Traditionnellement considéré comme un des cinémas les plus importants du monde, le cinéma italien a focalisé l'intérêt des historiens autour de deux moments clés, l'âge d'or du muet, l'explosion du néoréalisme. En fait, des origines à nos jours, il y a plus continuité que rupture et, si le cinéma italien connaît un grand rayonnement international, rayonnement confirmé par d'innombrables récompenses dans tous les festivals du monde et par le prestige dont jouissent ses plus célèbres représentants (Rossellini*, De Sica*, Visconti*, Fellini*, Antonioni*, Pasolini*, Rosi*, Ferreri*), il le doit à son profond enracinement dans la vie sociale et culturelle du pays.

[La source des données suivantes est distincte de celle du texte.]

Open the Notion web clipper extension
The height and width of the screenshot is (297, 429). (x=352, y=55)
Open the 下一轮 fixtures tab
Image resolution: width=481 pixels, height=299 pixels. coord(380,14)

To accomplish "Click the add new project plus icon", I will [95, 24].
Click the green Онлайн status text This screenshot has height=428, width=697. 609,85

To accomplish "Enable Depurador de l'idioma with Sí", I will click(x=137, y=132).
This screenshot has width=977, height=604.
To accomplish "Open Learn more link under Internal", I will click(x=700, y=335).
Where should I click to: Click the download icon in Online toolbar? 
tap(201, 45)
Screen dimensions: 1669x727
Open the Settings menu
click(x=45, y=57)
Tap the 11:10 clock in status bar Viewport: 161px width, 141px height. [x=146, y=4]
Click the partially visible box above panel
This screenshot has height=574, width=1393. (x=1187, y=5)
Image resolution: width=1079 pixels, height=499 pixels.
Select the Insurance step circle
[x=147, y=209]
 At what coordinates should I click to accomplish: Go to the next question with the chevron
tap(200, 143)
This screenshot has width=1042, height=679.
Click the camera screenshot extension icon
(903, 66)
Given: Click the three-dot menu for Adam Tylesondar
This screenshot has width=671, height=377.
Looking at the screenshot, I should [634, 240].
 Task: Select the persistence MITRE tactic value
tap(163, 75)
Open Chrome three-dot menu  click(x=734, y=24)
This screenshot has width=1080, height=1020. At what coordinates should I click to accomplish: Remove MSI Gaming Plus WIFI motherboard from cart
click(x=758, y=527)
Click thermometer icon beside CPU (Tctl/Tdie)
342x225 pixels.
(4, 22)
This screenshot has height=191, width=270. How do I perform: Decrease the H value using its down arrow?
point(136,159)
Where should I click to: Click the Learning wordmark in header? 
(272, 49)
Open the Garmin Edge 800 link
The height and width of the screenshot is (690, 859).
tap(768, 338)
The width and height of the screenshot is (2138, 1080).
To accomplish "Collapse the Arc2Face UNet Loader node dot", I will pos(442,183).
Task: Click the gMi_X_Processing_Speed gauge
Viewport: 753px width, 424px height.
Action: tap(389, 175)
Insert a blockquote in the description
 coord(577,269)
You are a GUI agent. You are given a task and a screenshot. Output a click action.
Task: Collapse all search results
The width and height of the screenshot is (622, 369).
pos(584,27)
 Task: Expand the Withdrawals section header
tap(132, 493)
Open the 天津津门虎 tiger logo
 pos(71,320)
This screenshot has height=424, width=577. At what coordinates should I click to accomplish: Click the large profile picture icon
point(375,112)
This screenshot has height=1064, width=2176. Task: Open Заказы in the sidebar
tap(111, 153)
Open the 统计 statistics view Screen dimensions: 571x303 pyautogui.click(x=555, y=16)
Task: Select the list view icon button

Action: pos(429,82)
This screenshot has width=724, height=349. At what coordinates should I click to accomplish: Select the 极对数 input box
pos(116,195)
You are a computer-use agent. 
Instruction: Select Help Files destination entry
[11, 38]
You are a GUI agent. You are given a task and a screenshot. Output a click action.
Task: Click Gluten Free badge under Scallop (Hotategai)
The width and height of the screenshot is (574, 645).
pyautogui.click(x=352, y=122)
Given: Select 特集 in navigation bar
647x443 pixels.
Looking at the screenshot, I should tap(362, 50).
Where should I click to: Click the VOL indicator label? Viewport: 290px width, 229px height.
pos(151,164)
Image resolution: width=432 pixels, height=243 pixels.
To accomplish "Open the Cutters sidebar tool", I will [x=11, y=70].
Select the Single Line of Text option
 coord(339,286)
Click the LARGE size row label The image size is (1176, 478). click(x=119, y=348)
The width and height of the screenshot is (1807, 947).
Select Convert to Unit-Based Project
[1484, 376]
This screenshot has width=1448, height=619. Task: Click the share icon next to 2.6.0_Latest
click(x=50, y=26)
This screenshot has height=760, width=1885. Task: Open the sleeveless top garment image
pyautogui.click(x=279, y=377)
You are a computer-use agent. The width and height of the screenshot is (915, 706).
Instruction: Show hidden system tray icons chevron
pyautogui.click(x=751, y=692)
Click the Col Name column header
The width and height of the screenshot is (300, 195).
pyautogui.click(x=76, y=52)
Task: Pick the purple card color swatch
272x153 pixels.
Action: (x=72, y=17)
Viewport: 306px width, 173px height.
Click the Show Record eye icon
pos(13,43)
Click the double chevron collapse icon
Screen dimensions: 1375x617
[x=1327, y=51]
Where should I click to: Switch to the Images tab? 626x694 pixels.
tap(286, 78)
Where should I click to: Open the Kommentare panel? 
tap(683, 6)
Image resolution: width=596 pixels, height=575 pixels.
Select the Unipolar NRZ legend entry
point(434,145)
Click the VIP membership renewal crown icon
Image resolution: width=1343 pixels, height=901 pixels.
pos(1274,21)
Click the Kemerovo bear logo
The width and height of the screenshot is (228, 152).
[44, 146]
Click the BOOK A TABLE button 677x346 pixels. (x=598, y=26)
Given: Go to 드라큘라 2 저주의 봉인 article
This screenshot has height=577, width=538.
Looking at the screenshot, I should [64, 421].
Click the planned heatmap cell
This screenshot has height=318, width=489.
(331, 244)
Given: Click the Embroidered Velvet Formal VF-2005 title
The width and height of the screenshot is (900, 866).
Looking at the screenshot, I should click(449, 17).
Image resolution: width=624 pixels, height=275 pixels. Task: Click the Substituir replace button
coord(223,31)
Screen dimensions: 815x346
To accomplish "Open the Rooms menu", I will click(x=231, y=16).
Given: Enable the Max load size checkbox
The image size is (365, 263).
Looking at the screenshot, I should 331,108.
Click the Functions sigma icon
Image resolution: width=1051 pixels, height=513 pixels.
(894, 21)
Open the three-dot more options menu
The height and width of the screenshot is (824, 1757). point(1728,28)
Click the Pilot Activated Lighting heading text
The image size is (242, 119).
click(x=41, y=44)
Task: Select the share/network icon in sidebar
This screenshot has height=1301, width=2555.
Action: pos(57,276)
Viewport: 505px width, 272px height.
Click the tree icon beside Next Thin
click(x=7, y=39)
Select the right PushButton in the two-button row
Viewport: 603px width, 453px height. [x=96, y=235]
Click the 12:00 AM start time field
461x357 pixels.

La naissance du cinéma italien.

Les débuts du cinéma en Italie se font, comme dans la plupart des pays européens, sous le signe du cinématographe Lumière. En novembre 1895, Filoteo Alberini* a bien fait breveter un appareil pour l'enregistrement, le tirage et la projection des images, le Kinetographe (Kinetografo), mais cet appareil restera à l'état de plan et ne sera même pas réalisé sous forme de prototype. En Italie, c'est à l'initiative de photographes qu'ont lieu les premières projections, d'abord le 13 mars 1896 à Rome puis, dans les semaines suivantes, à Naples, Milan, Turin et dans toutes les grandes villes de la péninsule. Les opérateurs Vittorio Calcina et Giuseppe Filippi enregistrent les premières bandes pour le compte de la société Lumière. De son côté, Italo Pacchioni réalise une sorte de copie du Cinématographe et tourne des films, qu'il présente probablement à la foire de Milan en 1898. Ainsi, très vite, le cinéma quitte les projections expérimentales pour toucher un public très large, un public qui découvre les images animées dans les baraques foraines et les cafés-concerts. En 1898, le transformiste Fregoli filme ses propres numéros et intègre les projections à ses spectacles sur scène ou organise des projections autonome sous le nom de Fregoligraph. Des salles fixes qui se consacrent exclusivement aux projections cinématographiques commencent à apparaître : le phénomène se manifeste dès 1897 à Rome, Naples, Venise. Parmi les premiers entrepreneurs réapparaît Alberini : en 1899, il inaugure une salle de projections fixes et animées à Florence. Parti pour Rome, il ouvre dans cette ville le cinéma Moderno en janvier 1904. Conscient de la nécessité de lier l'exploitation, la distribution et la production, il s'associe avec Dante Santoni pour créer en 1905 une société de production, l'Alberini & Santoni, pour laquelle il met en scène la Prise de Rome (1905), un film qui marque un tournant dans l'histoire du cinéma italien car il s'agit de la première bande à scénario sortie des studios transalpins. Entre 1896 et 1905, la production était en effet presque exclusivement composée de vues d'actualités, vues enregistrées par des opérateurs comme Rodolfo Remondini à Florence, Leonardo Ruggeri à Naples, Francesco Felicetti à Rome puis, un peu plus tard, par des opérateurs fameux comme Luca Comerio, Vittorio Calcina, Roberto Omegna*, Giovanni Vitrotti* ou Luigi Fiorio.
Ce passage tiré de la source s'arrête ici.